| Aim of the exercise |
Only the lines below from the one containing "Image resolution: width=1092" through the last line should be set down, exactly as written and with no pictures.

(Saved entries)
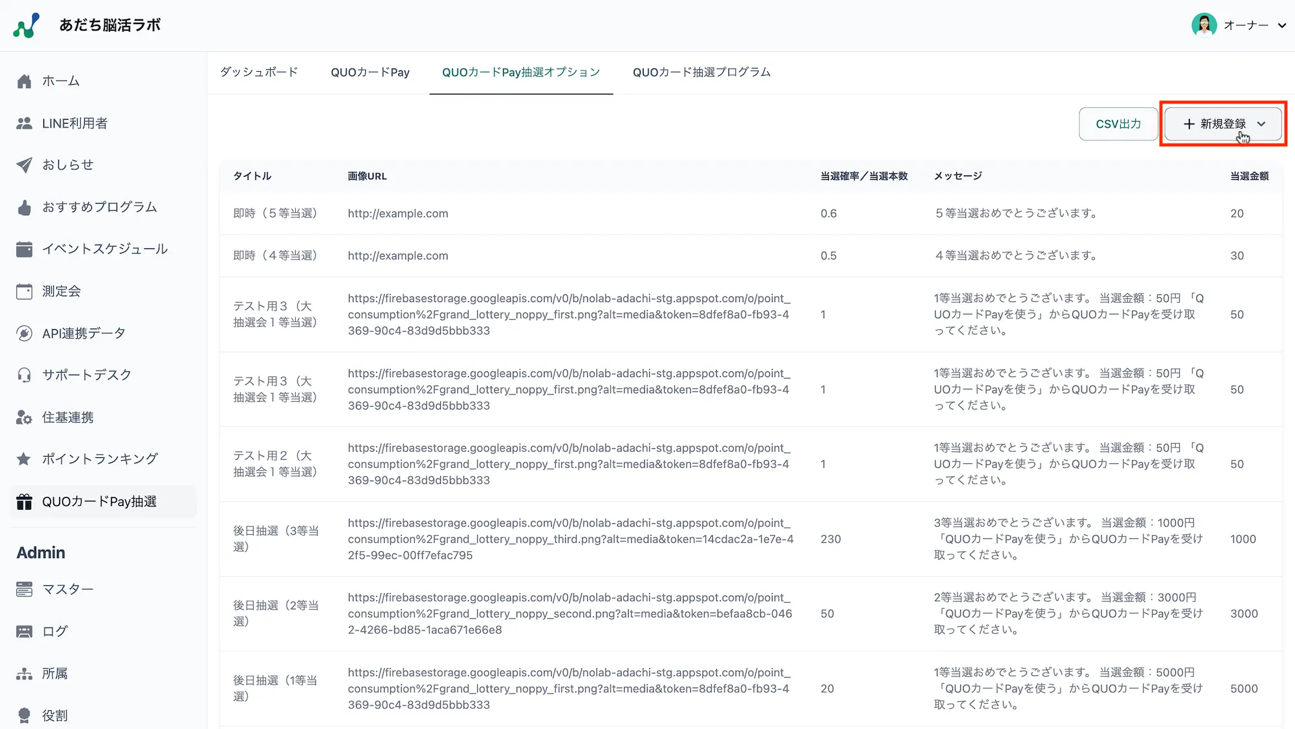Open マスター in Admin section
Viewport: 1295px width, 729px height.
[x=67, y=589]
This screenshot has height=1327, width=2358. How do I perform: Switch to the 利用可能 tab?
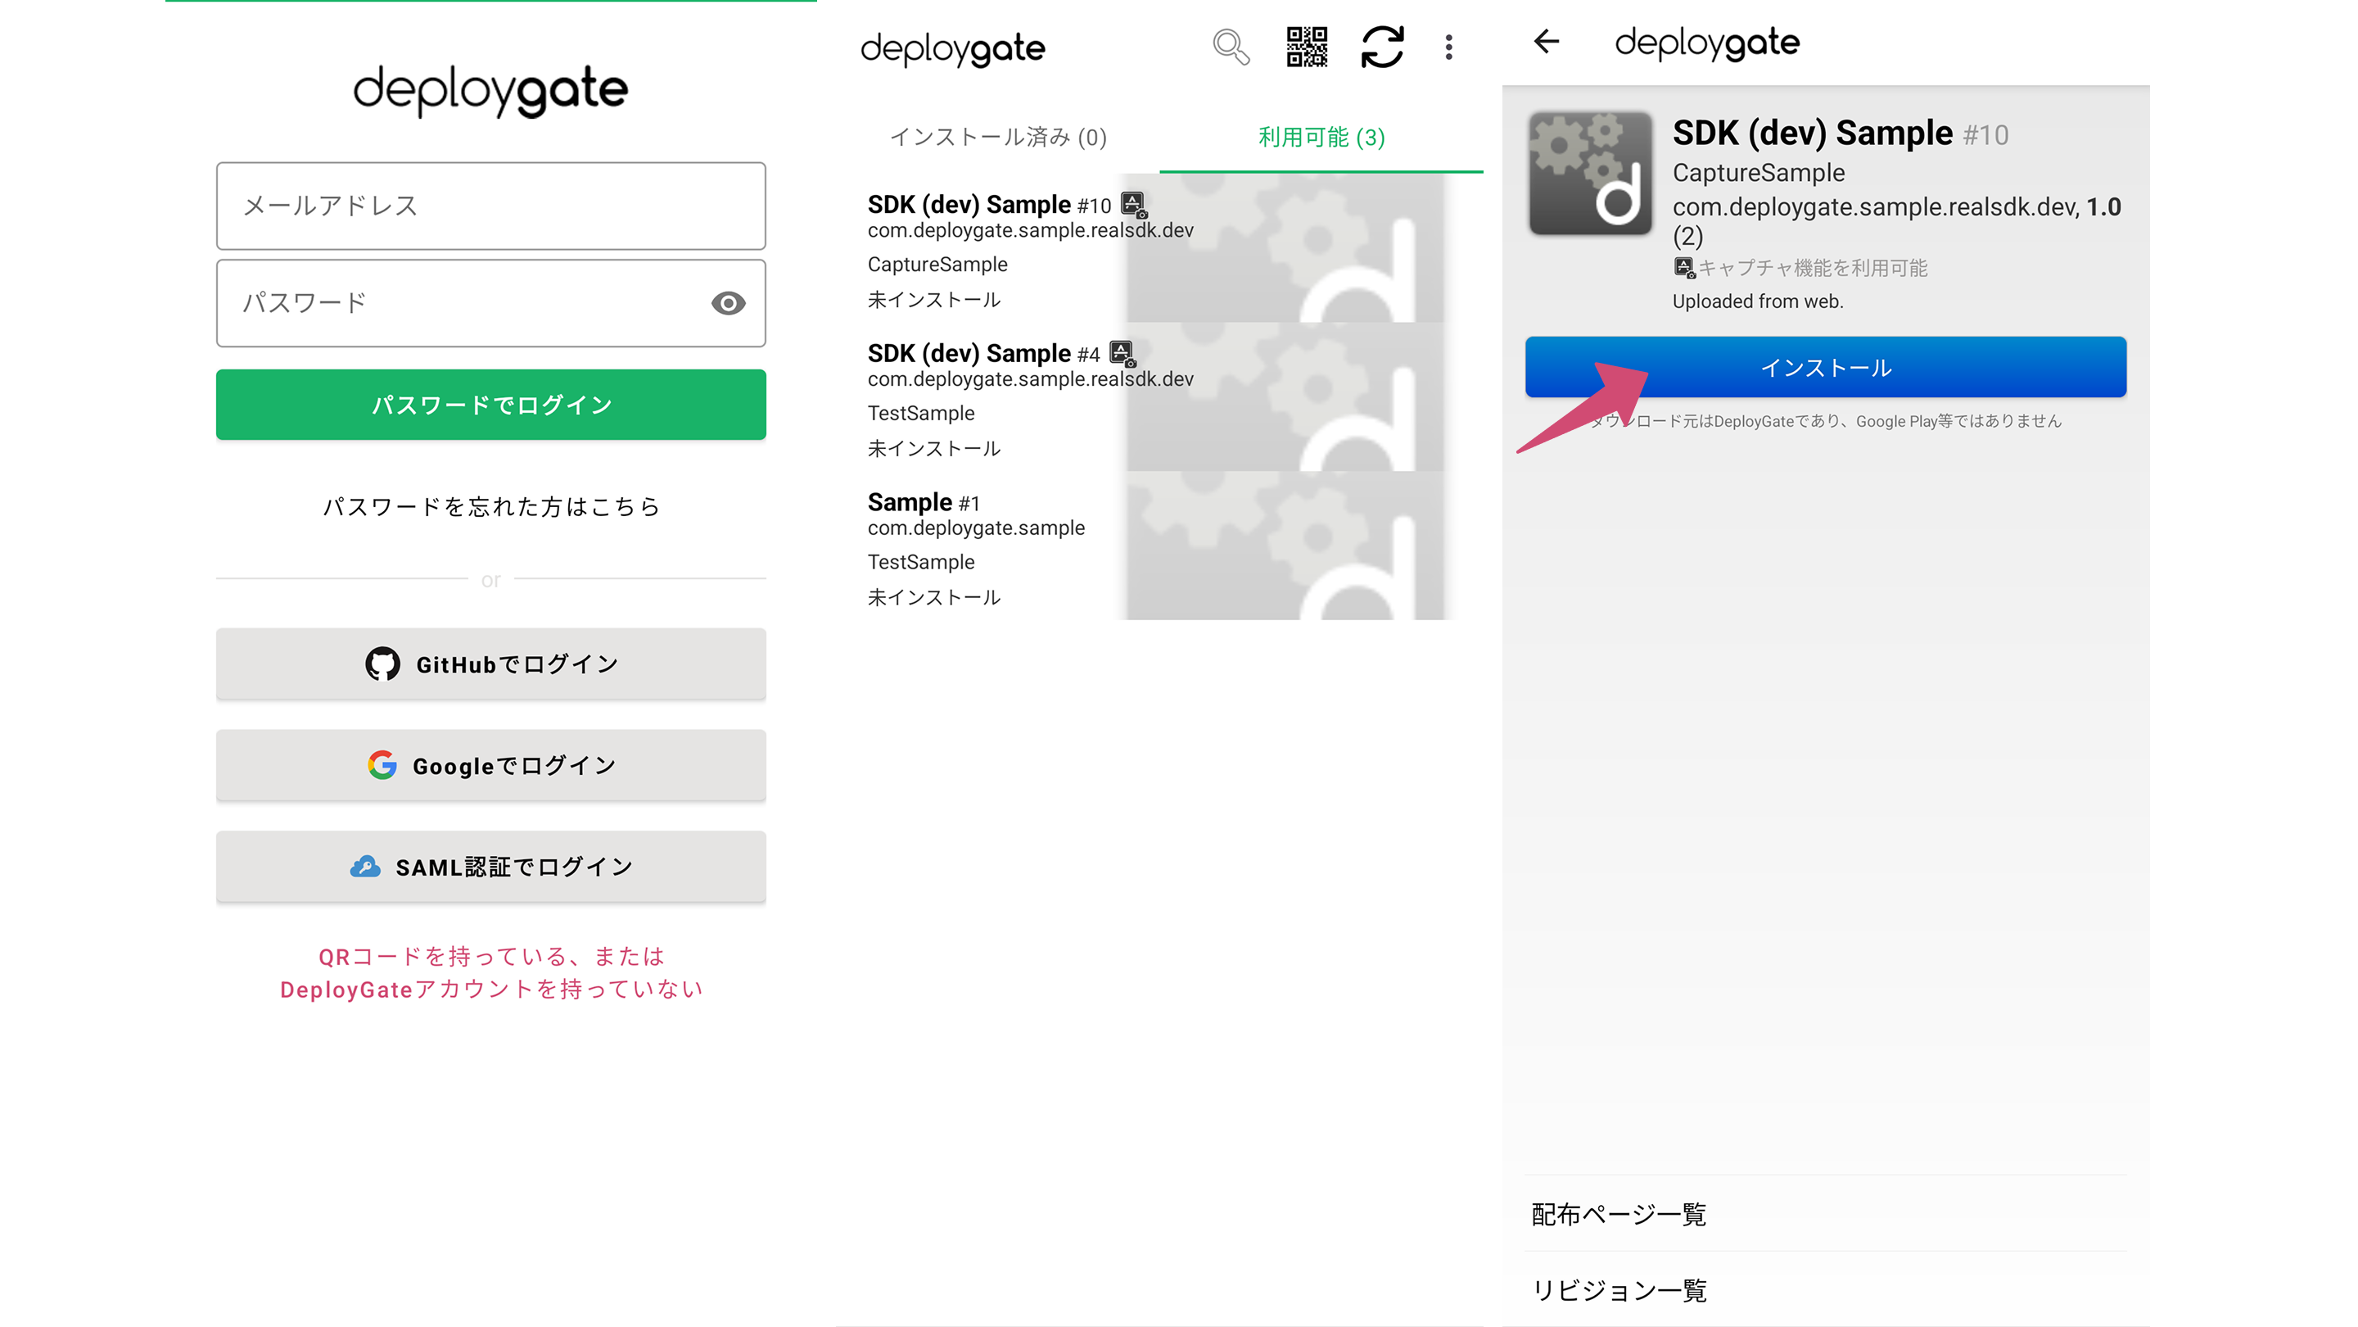(x=1321, y=138)
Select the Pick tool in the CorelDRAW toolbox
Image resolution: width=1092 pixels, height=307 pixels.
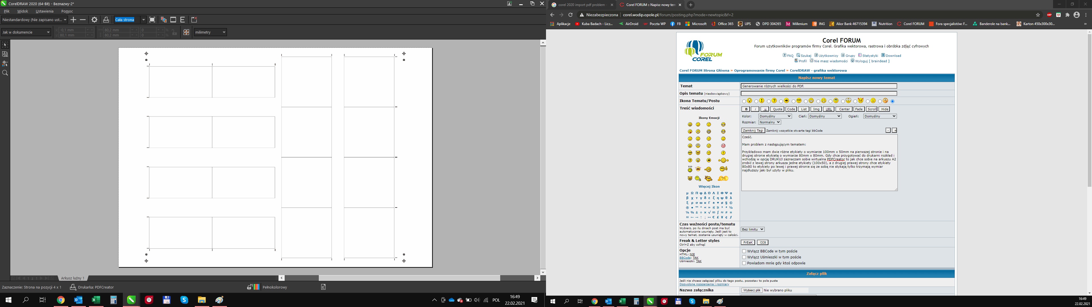(x=5, y=45)
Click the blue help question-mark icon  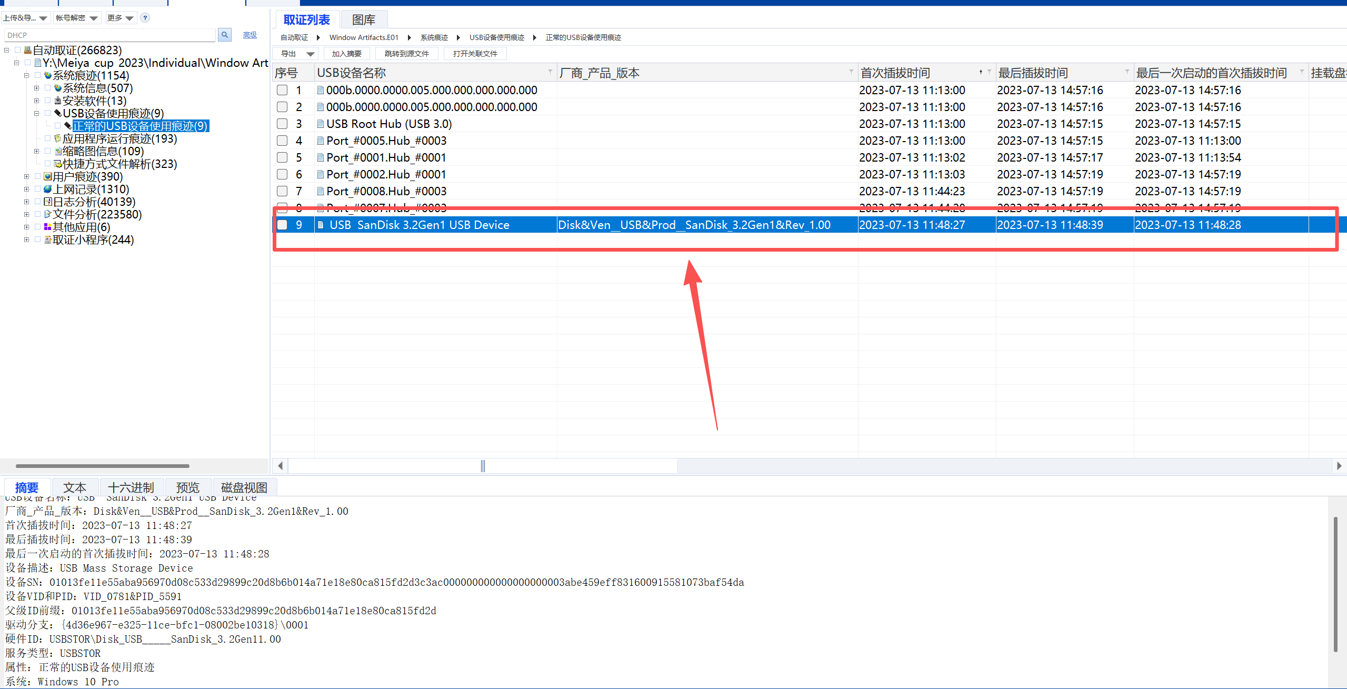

| Answer section |
Image resolution: width=1092 pixels, height=307 pixels.
(x=5, y=45)
Click the blue help question-mark icon  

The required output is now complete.